Provided entries below:
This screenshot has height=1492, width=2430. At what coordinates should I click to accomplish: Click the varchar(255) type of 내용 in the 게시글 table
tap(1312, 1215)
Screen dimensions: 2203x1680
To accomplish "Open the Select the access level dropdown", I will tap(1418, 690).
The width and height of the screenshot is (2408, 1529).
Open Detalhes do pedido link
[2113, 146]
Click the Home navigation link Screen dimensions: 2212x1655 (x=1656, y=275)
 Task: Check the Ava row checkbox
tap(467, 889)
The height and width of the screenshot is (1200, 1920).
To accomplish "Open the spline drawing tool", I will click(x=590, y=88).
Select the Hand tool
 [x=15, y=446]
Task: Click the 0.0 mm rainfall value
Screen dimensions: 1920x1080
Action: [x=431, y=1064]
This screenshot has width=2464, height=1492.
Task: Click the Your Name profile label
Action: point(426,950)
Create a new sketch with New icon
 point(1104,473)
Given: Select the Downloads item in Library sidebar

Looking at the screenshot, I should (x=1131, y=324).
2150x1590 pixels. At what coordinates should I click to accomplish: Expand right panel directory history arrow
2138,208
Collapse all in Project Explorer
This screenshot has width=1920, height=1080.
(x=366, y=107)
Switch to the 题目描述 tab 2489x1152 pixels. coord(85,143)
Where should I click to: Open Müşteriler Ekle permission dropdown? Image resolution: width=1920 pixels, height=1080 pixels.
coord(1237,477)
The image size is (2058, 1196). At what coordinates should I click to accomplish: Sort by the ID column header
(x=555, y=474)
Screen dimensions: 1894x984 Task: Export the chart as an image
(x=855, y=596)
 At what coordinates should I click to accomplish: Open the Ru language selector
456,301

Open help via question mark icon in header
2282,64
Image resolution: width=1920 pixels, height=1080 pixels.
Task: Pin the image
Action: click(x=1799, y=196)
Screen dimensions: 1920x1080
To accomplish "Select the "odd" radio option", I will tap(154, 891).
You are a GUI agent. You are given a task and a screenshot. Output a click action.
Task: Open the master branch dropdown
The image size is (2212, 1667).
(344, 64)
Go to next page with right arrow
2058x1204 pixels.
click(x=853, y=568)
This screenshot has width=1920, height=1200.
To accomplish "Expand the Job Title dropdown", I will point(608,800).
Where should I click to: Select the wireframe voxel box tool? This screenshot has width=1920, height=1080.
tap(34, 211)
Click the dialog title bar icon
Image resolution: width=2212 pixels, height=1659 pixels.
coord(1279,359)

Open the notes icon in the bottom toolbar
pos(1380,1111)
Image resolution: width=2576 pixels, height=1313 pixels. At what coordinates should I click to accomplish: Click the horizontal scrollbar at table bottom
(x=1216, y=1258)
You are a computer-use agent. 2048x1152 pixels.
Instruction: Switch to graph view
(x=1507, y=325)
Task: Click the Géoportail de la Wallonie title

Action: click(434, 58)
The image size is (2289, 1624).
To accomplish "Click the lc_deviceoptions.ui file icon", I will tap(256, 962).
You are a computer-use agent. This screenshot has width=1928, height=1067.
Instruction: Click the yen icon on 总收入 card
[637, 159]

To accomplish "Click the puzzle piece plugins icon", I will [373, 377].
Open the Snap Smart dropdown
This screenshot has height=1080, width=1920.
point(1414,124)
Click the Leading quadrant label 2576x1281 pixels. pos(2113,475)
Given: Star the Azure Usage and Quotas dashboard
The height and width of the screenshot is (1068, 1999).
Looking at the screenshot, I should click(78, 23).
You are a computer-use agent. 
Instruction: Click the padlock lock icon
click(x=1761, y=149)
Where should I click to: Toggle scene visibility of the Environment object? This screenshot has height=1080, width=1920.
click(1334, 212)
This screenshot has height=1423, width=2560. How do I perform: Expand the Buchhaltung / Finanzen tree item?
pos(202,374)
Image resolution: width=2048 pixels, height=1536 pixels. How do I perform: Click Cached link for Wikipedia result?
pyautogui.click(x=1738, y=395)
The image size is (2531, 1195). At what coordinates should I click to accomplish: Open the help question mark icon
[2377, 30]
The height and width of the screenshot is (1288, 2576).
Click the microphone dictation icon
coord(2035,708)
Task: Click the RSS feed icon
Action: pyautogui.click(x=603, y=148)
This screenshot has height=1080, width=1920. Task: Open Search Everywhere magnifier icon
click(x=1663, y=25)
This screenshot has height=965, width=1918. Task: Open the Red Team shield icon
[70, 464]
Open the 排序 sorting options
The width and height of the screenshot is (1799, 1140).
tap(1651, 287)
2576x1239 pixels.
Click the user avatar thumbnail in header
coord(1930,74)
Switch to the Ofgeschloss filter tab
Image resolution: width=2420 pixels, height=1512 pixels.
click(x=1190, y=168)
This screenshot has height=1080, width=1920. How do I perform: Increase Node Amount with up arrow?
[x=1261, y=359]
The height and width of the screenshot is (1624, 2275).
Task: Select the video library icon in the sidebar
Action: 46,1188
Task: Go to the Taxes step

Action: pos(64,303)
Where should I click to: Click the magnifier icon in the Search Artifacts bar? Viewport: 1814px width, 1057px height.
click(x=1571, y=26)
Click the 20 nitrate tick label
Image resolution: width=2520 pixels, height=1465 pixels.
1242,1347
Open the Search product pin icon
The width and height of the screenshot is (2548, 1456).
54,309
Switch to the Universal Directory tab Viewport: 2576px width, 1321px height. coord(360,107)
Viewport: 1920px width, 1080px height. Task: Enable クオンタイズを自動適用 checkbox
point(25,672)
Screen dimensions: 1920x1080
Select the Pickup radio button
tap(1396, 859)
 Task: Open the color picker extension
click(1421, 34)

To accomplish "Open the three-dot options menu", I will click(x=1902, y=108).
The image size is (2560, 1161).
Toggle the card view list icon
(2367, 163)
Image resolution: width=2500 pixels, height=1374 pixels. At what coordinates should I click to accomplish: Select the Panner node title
End of Provided entries.
* [Task to complete] Exact copy required. Repeat the material above in full.

* [Result for this task]
This screenshot has height=1492, width=2430. At what coordinates should I click to accomplish: Click the varchar(255) type of 내용 in the 게시글 table
tap(1312, 1215)
Screen dimensions: 2203x1680
To accomplish "Open the Select the access level dropdown", I will tap(1418, 690).
The width and height of the screenshot is (2408, 1529).
Open Detalhes do pedido link
[2113, 146]
Click the Home navigation link Screen dimensions: 2212x1655 (x=1656, y=275)
 Task: Check the Ava row checkbox
tap(467, 889)
The height and width of the screenshot is (1200, 1920).
To accomplish "Open the spline drawing tool", I will click(x=590, y=88).
Select the Hand tool
 [x=15, y=446]
Task: Click the 0.0 mm rainfall value
Screen dimensions: 1920x1080
Action: [x=431, y=1064]
This screenshot has width=2464, height=1492.
Task: Click the Your Name profile label
Action: point(426,950)
Create a new sketch with New icon
 point(1104,473)
Given: Select the Downloads item in Library sidebar

Looking at the screenshot, I should (x=1131, y=324).
2150x1590 pixels. At what coordinates should I click to accomplish: Expand right panel directory history arrow
2138,208
Collapse all in Project Explorer
This screenshot has width=1920, height=1080.
(x=366, y=107)
Switch to the 题目描述 tab 2489x1152 pixels. coord(85,143)
Where should I click to: Open Müşteriler Ekle permission dropdown? Image resolution: width=1920 pixels, height=1080 pixels.
coord(1237,477)
The image size is (2058, 1196). At what coordinates should I click to accomplish: Sort by the ID column header
(x=555, y=474)
Screen dimensions: 1894x984 Task: Export the chart as an image
(x=855, y=596)
 At what coordinates should I click to accomplish: Open the Ru language selector
456,301

Open help via question mark icon in header
2282,64
Image resolution: width=1920 pixels, height=1080 pixels.
Task: Pin the image
Action: click(x=1799, y=196)
Screen dimensions: 1920x1080
To accomplish "Select the "odd" radio option", I will tap(154, 891).
You are a GUI agent. You are given a task and a screenshot. Output a click action.
Task: Open the master branch dropdown
The image size is (2212, 1667).
(344, 64)
Go to next page with right arrow
2058x1204 pixels.
click(x=853, y=568)
This screenshot has width=1920, height=1200.
To accomplish "Expand the Job Title dropdown", I will point(608,800).
Where should I click to: Select the wireframe voxel box tool? This screenshot has width=1920, height=1080.
tap(34, 211)
Click the dialog title bar icon
Image resolution: width=2212 pixels, height=1659 pixels.
coord(1279,359)

Open the notes icon in the bottom toolbar
pos(1380,1111)
Image resolution: width=2576 pixels, height=1313 pixels. At what coordinates should I click to accomplish: Click the horizontal scrollbar at table bottom
(x=1216, y=1258)
You are a computer-use agent. 2048x1152 pixels.
Instruction: Switch to graph view
(x=1507, y=325)
Task: Click the Géoportail de la Wallonie title

Action: click(434, 58)
The image size is (2289, 1624).
To accomplish "Click the lc_deviceoptions.ui file icon", I will tap(256, 962).
You are a computer-use agent. This screenshot has width=1928, height=1067.
Instruction: Click the yen icon on 总收入 card
[637, 159]

To accomplish "Click the puzzle piece plugins icon", I will [373, 377].
Open the Snap Smart dropdown
This screenshot has height=1080, width=1920.
point(1414,124)
Click the Leading quadrant label 2576x1281 pixels. pos(2113,475)
Given: Star the Azure Usage and Quotas dashboard
The height and width of the screenshot is (1068, 1999).
Looking at the screenshot, I should click(78, 23).
You are a computer-use agent. 
Instruction: Click the padlock lock icon
click(x=1761, y=149)
Where should I click to: Toggle scene visibility of the Environment object? This screenshot has height=1080, width=1920.
click(1334, 212)
This screenshot has height=1423, width=2560. How do I perform: Expand the Buchhaltung / Finanzen tree item?
pos(202,374)
Image resolution: width=2048 pixels, height=1536 pixels. How do I perform: Click Cached link for Wikipedia result?
pyautogui.click(x=1738, y=395)
The image size is (2531, 1195). At what coordinates should I click to accomplish: Open the help question mark icon
[2377, 30]
The height and width of the screenshot is (1288, 2576).
Click the microphone dictation icon
coord(2035,708)
Task: Click the RSS feed icon
Action: pyautogui.click(x=603, y=148)
This screenshot has height=1080, width=1920. Task: Open Search Everywhere magnifier icon
click(x=1663, y=25)
This screenshot has height=965, width=1918. Task: Open the Red Team shield icon
[70, 464]
Open the 排序 sorting options
The width and height of the screenshot is (1799, 1140).
tap(1651, 287)
2576x1239 pixels.
Click the user avatar thumbnail in header
coord(1930,74)
Switch to the Ofgeschloss filter tab
Image resolution: width=2420 pixels, height=1512 pixels.
click(x=1190, y=168)
This screenshot has height=1080, width=1920. How do I perform: Increase Node Amount with up arrow?
[x=1261, y=359]
The height and width of the screenshot is (1624, 2275).
Task: Select the video library icon in the sidebar
Action: 46,1188
Task: Go to the Taxes step

Action: pos(64,303)
Where should I click to: Click the magnifier icon in the Search Artifacts bar? Viewport: 1814px width, 1057px height.
click(x=1571, y=26)
Click the 20 nitrate tick label
Image resolution: width=2520 pixels, height=1465 pixels.
1242,1347
Open the Search product pin icon
The width and height of the screenshot is (2548, 1456).
54,309
Switch to the Universal Directory tab Viewport: 2576px width, 1321px height. coord(360,107)
Viewport: 1920px width, 1080px height. Task: Enable クオンタイズを自動適用 checkbox
point(25,672)
Screen dimensions: 1920x1080
Select the Pickup radio button
tap(1396, 859)
 Task: Open the color picker extension
click(1421, 34)

To accomplish "Open the three-dot options menu", I will click(x=1902, y=108).
The image size is (2560, 1161).
Toggle the card view list icon
(2367, 163)
Image resolution: width=2500 pixels, height=1374 pixels. At what coordinates should I click to accomplish: Select the Panner node title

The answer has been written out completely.